Raw data section start

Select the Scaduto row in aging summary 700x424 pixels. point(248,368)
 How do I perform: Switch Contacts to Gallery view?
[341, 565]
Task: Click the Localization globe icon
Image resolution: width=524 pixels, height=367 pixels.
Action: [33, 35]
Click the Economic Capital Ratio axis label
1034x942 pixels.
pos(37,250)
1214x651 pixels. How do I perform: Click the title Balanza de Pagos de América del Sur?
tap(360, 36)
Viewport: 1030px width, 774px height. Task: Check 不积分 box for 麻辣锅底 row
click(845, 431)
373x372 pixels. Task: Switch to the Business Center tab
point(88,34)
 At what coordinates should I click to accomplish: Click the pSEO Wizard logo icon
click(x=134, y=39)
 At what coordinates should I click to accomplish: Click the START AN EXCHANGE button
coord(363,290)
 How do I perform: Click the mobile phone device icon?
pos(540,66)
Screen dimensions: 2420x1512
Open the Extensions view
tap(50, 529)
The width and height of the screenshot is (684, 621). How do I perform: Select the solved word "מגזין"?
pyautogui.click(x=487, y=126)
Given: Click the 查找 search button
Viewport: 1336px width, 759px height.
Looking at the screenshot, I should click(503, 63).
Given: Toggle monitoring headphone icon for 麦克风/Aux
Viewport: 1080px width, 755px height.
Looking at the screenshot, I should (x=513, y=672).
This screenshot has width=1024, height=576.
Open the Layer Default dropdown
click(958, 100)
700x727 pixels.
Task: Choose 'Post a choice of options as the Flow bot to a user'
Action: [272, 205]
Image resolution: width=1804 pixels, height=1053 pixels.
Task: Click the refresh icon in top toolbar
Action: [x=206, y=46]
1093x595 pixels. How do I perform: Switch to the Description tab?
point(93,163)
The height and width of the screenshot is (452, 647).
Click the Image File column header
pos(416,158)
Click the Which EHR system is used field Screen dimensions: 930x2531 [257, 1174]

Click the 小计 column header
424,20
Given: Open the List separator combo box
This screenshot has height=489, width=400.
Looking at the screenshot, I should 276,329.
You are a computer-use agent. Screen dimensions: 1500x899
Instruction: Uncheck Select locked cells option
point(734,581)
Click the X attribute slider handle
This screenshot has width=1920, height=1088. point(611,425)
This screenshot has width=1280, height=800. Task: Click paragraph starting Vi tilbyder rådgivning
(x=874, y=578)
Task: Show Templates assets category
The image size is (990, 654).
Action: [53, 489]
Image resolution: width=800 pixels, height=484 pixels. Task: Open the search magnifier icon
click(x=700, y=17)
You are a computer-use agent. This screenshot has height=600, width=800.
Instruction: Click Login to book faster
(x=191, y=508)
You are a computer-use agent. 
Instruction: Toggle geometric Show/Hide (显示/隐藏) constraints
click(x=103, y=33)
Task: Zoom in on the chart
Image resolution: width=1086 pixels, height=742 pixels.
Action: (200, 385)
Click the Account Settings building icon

Raw data section end

• Assignment: Each entry is to be written out exactly as it was given.

• Answer box:
Select the Scaduto row in aging summary 700x424 pixels. point(248,368)
 How do I perform: Switch Contacts to Gallery view?
[341, 565]
Task: Click the Localization globe icon
Image resolution: width=524 pixels, height=367 pixels.
Action: [33, 35]
Click the Economic Capital Ratio axis label
1034x942 pixels.
pos(37,250)
1214x651 pixels. How do I perform: Click the title Balanza de Pagos de América del Sur?
tap(360, 36)
Viewport: 1030px width, 774px height. Task: Check 不积分 box for 麻辣锅底 row
click(845, 431)
373x372 pixels. Task: Switch to the Business Center tab
point(88,34)
 At what coordinates should I click to accomplish: Click the pSEO Wizard logo icon
click(x=134, y=39)
 At what coordinates should I click to accomplish: Click the START AN EXCHANGE button
coord(363,290)
 How do I perform: Click the mobile phone device icon?
pos(540,66)
Screen dimensions: 2420x1512
Open the Extensions view
tap(50, 529)
The width and height of the screenshot is (684, 621). How do I perform: Select the solved word "מגזין"?
pyautogui.click(x=487, y=126)
Given: Click the 查找 search button
Viewport: 1336px width, 759px height.
Looking at the screenshot, I should click(503, 63).
Given: Toggle monitoring headphone icon for 麦克风/Aux
Viewport: 1080px width, 755px height.
Looking at the screenshot, I should (x=513, y=672).
This screenshot has width=1024, height=576.
Open the Layer Default dropdown
click(958, 100)
700x727 pixels.
Task: Choose 'Post a choice of options as the Flow bot to a user'
Action: [272, 205]
Image resolution: width=1804 pixels, height=1053 pixels.
Task: Click the refresh icon in top toolbar
Action: [x=206, y=46]
1093x595 pixels. How do I perform: Switch to the Description tab?
point(93,163)
The height and width of the screenshot is (452, 647).
Click the Image File column header
pos(416,158)
Click the Which EHR system is used field Screen dimensions: 930x2531 [257, 1174]

Click the 小计 column header
424,20
Given: Open the List separator combo box
This screenshot has height=489, width=400.
Looking at the screenshot, I should 276,329.
You are a computer-use agent. Screen dimensions: 1500x899
Instruction: Uncheck Select locked cells option
point(734,581)
Click the X attribute slider handle
This screenshot has width=1920, height=1088. point(611,425)
This screenshot has width=1280, height=800. Task: Click paragraph starting Vi tilbyder rådgivning
(x=874, y=578)
Task: Show Templates assets category
The image size is (990, 654).
Action: [53, 489]
Image resolution: width=800 pixels, height=484 pixels. Task: Open the search magnifier icon
click(x=700, y=17)
You are a computer-use agent. This screenshot has height=600, width=800.
Instruction: Click Login to book faster
(x=191, y=508)
You are a computer-use agent. 
Instruction: Toggle geometric Show/Hide (显示/隐藏) constraints
click(x=103, y=33)
Task: Zoom in on the chart
Image resolution: width=1086 pixels, height=742 pixels.
Action: (200, 385)
Click the Account Settings building icon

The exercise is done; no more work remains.